Effect of red blood cell transfusion on inflammation, endothelial cell activation and coagulation in the critically ill

BACKGROUND AND OBJECTIVES: Red blood cell (RBC) transfusion is a frequently applied intervention in an intensive care unit. However, transfusion is associated with adverse outcomes including organ failure and thrombo‐embolic events. Mechanisms of these effects are not known but may be related to activation of the endothelium or of the coagulation or inflammatory system. We hypothesized that a RBC transfusion in the critically ill would result in further activation of these systems. MATERIALS AND METHODS: In 74 non‐bleeding critically ill patients receiving one RBC unit, markers of inflammation, endothelial cell activation and coagulation were measured before transfusion, at 1 h after transfusion and 24 h after transfusion.

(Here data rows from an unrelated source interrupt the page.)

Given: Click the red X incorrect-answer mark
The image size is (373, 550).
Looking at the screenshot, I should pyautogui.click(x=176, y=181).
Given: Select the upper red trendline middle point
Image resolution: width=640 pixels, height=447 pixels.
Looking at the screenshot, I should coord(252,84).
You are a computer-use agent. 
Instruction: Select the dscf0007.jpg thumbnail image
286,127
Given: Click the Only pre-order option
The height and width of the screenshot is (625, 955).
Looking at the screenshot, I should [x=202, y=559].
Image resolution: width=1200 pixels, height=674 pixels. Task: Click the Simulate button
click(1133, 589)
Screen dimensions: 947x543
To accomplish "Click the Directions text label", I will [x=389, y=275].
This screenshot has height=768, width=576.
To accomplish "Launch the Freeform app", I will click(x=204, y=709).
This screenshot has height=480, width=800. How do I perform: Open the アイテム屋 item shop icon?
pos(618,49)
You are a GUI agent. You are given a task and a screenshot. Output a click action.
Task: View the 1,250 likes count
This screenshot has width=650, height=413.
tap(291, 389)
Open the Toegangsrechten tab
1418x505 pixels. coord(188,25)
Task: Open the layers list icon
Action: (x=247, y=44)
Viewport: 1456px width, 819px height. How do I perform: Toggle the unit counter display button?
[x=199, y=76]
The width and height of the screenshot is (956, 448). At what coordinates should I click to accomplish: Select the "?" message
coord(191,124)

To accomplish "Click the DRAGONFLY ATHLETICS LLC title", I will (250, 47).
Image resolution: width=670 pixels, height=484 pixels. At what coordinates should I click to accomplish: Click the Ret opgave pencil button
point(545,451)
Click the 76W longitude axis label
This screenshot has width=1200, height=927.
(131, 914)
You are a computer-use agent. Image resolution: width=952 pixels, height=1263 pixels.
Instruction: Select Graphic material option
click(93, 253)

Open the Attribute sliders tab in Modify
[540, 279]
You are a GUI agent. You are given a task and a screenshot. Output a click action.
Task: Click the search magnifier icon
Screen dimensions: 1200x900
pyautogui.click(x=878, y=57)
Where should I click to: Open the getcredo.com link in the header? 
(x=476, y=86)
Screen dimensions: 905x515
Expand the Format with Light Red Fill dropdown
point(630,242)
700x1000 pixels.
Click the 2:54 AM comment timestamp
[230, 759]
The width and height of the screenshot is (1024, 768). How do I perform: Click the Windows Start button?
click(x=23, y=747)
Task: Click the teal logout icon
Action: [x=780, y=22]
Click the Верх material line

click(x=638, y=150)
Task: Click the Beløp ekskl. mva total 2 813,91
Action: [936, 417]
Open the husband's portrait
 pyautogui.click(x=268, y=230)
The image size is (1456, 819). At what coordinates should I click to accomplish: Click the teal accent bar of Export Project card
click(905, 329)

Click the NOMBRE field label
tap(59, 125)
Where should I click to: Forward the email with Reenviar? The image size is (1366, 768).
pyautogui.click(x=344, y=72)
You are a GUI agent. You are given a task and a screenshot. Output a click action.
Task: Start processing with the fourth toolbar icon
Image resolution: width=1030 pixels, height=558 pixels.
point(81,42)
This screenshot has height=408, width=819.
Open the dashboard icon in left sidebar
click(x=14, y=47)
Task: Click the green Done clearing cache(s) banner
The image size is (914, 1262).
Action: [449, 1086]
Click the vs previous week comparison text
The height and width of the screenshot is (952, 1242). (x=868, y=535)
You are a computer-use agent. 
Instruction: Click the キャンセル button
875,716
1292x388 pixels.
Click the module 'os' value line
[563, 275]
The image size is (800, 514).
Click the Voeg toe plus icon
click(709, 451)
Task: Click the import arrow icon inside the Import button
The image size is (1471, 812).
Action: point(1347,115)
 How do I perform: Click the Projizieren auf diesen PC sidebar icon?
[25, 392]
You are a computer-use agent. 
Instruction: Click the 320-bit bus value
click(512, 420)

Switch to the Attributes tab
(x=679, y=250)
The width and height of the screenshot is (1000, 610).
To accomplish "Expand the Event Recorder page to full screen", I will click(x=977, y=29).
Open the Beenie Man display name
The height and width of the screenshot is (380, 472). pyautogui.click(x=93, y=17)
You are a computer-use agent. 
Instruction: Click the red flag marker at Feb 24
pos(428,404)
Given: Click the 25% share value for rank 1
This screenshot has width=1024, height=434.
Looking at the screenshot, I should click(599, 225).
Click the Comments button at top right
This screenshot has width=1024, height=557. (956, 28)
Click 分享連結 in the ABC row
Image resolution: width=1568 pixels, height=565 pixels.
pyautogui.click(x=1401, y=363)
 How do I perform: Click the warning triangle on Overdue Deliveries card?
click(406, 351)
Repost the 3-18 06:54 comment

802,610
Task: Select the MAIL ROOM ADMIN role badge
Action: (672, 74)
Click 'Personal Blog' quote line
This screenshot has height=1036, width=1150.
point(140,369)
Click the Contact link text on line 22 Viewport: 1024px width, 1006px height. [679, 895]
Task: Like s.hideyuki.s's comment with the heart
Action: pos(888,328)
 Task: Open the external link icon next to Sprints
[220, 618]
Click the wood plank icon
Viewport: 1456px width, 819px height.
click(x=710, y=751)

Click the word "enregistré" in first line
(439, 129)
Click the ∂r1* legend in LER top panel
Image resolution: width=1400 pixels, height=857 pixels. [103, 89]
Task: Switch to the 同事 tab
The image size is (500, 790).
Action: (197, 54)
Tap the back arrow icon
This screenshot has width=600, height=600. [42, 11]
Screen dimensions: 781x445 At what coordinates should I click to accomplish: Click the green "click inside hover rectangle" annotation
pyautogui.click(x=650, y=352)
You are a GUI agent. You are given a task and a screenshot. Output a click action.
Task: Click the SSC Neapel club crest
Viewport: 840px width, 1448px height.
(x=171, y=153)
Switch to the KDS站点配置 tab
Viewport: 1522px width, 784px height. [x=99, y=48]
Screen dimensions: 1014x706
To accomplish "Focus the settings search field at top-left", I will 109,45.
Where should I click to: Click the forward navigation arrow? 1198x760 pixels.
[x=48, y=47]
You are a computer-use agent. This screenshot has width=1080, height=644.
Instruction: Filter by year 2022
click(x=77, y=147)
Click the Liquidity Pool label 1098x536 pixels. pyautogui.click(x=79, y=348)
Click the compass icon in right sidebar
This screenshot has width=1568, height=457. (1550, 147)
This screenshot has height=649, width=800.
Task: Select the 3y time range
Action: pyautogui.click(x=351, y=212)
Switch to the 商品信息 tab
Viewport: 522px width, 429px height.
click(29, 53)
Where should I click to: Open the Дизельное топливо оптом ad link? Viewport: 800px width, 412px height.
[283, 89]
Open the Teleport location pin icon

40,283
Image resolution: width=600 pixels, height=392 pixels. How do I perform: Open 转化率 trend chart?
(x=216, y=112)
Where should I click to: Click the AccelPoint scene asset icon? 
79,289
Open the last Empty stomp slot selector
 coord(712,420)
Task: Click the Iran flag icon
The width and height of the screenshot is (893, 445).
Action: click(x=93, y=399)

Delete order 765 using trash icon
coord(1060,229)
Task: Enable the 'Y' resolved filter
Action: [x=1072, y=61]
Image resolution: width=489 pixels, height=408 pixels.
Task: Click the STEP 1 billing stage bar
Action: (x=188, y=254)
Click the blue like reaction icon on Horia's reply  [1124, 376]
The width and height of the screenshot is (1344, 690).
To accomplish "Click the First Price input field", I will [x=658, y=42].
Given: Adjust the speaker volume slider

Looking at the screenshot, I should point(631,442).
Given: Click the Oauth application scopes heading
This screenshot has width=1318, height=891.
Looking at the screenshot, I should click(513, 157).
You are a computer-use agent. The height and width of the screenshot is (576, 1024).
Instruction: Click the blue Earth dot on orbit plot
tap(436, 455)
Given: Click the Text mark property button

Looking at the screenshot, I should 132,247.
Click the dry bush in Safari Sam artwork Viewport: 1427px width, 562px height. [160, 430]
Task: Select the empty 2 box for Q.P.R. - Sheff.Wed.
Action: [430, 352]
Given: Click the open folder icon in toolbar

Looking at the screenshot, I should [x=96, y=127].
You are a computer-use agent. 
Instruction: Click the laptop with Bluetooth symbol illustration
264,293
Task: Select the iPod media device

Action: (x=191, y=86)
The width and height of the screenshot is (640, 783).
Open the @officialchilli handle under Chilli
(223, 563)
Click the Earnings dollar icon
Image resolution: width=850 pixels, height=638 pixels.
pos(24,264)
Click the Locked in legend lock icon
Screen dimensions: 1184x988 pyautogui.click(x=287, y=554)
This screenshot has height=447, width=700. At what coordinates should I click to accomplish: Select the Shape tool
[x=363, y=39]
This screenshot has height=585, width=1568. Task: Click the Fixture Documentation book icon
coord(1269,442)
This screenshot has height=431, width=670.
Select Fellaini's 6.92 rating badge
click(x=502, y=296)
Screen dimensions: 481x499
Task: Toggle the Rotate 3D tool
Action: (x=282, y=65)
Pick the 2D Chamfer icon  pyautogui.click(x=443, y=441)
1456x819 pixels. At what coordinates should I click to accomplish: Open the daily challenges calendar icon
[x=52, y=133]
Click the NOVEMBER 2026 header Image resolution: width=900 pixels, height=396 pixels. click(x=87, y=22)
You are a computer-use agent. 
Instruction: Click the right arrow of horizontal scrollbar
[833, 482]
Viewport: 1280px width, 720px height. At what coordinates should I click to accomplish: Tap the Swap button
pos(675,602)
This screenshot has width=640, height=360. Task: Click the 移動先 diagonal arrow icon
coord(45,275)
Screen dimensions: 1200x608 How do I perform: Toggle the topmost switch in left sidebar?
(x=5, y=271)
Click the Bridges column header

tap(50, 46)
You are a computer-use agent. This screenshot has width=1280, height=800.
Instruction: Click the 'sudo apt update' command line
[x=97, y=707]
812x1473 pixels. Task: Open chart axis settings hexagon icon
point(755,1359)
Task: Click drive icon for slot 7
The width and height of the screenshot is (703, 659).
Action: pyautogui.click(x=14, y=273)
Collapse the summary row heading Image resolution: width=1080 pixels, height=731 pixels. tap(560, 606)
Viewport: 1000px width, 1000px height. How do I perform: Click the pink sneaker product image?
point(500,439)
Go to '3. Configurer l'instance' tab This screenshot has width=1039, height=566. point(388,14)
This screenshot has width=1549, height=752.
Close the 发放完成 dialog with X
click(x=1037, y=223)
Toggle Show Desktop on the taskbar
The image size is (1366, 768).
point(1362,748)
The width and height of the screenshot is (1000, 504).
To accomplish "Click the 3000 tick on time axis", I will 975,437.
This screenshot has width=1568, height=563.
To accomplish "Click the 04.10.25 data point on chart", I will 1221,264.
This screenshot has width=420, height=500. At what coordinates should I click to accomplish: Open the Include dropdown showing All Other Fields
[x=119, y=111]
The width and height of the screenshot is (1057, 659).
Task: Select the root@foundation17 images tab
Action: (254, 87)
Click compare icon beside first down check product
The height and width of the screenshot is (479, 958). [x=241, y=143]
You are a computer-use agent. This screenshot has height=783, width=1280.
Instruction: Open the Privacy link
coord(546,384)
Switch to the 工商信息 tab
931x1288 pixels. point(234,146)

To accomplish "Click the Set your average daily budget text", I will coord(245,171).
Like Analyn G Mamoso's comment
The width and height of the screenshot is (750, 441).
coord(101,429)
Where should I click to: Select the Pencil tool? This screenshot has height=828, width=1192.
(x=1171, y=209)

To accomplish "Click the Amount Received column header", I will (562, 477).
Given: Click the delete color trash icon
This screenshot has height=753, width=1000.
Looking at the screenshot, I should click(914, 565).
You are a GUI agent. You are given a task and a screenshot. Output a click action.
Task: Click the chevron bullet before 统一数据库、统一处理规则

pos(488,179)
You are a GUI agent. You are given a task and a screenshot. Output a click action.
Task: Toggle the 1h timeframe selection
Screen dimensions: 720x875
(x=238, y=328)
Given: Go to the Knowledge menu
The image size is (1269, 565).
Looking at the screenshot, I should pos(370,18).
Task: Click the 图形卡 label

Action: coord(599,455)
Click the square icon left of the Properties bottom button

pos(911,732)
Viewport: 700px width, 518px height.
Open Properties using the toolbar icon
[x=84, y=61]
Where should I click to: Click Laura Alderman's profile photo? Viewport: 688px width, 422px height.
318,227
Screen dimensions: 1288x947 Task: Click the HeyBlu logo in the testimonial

The impact of disease severity of the recipient on these changes was assessed by comparing septic and non‐septic patients (according to sepsis‐3 definition) and by correlation of biomarkers with the sequential organ failure assessment (SOFA) score. RESULTS: Levels of von Willebrand Factor (vWF), soluble ICAM‐1, soluble thrombomodulin, fibrinogen and d‐dimer were already high at baseline, whereas ADAMTS13 levels were low. VWF levels increased significantly 24 h after RBC transfusion (median 478% (338–597) vs. 526% (395–623), p = 0.009). The other biomarkers did not change significantly. Post transfusion change was not dependent on the presence of sepsis and was not correlated with SOFA score. CONCLUSION: RBC transfusion in critically ill patients was associated with an increase in circulating vWF levels, suggesting a further increase in activation of the endothelium, a finding that was independent of the presence of sepsis or organ injury level.